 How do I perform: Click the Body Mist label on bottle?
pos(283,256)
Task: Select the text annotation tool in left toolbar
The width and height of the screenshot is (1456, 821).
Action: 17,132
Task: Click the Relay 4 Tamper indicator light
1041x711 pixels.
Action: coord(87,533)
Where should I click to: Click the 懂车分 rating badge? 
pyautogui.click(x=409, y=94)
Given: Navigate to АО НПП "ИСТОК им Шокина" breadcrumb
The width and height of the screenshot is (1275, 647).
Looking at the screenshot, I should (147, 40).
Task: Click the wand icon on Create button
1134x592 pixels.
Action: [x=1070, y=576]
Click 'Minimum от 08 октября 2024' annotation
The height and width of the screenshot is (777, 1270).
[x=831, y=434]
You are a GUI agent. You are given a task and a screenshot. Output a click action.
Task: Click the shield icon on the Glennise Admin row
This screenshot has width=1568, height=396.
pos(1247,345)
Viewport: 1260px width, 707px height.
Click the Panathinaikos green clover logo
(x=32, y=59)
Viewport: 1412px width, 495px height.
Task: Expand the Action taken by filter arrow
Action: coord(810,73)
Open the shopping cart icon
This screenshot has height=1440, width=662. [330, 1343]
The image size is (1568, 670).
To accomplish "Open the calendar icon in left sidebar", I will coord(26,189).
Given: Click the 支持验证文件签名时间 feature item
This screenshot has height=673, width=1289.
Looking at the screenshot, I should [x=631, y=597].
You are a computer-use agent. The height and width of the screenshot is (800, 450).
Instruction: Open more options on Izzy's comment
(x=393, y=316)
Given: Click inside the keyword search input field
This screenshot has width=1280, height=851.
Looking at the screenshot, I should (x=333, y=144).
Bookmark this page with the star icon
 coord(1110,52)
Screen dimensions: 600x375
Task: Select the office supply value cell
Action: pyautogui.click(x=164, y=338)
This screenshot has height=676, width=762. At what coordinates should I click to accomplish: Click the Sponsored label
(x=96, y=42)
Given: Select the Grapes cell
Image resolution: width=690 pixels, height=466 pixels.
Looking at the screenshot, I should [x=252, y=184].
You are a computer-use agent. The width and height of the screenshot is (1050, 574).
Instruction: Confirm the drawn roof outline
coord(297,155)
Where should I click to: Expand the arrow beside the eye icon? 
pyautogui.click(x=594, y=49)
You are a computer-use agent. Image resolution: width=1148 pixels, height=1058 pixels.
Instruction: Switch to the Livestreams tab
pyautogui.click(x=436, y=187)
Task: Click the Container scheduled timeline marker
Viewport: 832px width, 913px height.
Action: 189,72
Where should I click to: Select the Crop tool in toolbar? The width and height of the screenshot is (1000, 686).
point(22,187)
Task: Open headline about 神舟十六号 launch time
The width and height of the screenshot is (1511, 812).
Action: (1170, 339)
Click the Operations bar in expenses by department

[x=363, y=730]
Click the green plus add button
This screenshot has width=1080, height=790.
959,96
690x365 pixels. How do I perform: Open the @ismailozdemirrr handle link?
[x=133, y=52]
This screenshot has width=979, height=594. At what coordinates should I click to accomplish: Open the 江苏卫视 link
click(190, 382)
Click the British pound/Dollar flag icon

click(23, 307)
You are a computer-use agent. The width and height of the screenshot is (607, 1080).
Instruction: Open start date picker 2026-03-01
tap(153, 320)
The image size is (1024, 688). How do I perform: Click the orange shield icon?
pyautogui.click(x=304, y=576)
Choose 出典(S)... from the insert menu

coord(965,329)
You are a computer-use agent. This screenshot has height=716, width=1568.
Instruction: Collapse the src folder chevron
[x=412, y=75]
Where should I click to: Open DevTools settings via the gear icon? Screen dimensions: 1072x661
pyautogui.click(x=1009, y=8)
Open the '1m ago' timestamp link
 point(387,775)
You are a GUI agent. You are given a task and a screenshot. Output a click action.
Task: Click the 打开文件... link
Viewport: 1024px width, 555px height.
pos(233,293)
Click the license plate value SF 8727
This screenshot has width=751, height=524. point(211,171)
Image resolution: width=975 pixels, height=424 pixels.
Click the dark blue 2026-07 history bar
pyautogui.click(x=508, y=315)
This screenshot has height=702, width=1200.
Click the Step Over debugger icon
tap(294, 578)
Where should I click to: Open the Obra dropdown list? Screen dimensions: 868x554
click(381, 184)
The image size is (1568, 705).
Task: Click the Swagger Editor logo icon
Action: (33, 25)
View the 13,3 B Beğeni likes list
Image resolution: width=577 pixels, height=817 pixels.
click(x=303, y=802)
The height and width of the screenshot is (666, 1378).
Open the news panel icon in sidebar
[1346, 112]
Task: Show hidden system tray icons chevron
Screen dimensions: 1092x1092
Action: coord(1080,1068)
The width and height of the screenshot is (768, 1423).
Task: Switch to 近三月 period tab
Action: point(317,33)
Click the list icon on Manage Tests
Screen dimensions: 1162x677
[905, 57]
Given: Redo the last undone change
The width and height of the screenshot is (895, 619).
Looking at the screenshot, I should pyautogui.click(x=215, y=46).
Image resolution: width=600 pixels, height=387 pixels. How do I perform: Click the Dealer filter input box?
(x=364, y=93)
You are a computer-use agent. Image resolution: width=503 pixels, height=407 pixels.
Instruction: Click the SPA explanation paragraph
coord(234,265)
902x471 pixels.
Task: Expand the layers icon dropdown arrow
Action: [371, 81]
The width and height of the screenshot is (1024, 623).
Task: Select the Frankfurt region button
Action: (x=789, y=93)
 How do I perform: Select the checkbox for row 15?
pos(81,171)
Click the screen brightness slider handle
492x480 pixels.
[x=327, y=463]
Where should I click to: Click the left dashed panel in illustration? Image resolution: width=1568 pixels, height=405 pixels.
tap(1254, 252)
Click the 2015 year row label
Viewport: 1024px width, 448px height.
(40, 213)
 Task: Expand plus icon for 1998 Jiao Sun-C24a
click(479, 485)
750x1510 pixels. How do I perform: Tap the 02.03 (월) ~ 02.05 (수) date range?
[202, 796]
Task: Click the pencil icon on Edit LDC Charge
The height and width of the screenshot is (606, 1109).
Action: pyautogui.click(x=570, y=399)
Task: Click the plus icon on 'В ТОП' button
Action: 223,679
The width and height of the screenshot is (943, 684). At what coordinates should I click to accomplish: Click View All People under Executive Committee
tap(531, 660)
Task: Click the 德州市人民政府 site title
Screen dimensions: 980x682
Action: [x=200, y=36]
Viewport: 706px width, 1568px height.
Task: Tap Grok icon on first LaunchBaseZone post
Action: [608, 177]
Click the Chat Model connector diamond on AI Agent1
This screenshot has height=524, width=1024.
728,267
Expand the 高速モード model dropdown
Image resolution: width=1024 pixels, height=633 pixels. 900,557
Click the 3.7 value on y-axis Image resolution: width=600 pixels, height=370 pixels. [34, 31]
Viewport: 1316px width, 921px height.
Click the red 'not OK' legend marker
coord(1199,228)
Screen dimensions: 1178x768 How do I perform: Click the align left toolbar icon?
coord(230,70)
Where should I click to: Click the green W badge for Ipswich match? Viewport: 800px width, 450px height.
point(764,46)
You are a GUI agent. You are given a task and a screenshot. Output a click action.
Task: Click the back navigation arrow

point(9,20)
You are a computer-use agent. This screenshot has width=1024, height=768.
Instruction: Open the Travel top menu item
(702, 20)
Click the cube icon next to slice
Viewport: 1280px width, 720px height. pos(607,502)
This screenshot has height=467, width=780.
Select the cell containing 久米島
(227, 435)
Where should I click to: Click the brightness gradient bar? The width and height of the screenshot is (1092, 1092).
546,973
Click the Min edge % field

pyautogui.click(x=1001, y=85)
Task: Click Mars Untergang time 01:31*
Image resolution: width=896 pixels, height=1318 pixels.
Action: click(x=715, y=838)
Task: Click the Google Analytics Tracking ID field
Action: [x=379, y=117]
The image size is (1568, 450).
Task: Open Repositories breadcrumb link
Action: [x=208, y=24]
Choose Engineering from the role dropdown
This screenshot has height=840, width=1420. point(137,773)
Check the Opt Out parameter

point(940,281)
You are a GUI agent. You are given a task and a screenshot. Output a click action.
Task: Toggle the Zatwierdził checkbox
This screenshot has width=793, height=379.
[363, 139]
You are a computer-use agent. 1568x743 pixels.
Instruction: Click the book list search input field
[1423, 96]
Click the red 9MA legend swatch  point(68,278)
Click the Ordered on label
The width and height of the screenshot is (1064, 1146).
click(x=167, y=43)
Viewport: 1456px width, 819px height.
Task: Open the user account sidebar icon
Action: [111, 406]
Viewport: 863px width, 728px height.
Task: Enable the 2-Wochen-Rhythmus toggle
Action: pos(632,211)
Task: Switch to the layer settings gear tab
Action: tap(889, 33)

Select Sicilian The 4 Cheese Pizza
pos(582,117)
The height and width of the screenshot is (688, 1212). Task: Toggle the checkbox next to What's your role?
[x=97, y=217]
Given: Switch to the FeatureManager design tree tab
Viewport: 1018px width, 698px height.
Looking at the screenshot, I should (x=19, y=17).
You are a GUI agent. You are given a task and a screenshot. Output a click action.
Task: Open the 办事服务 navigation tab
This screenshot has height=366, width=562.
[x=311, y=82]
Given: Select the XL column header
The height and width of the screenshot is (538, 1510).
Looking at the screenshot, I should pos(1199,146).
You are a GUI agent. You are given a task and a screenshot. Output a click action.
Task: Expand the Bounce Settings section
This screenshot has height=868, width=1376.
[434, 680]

···

• [What this task involves] Copy the line containing "Task: Expand the Bounce Settings section" exactly. Then copy every line after it through the end of the listing, and nothing more.

• [Solution for this problem]
Task: Expand the Bounce Settings section
This screenshot has height=868, width=1376.
[434, 680]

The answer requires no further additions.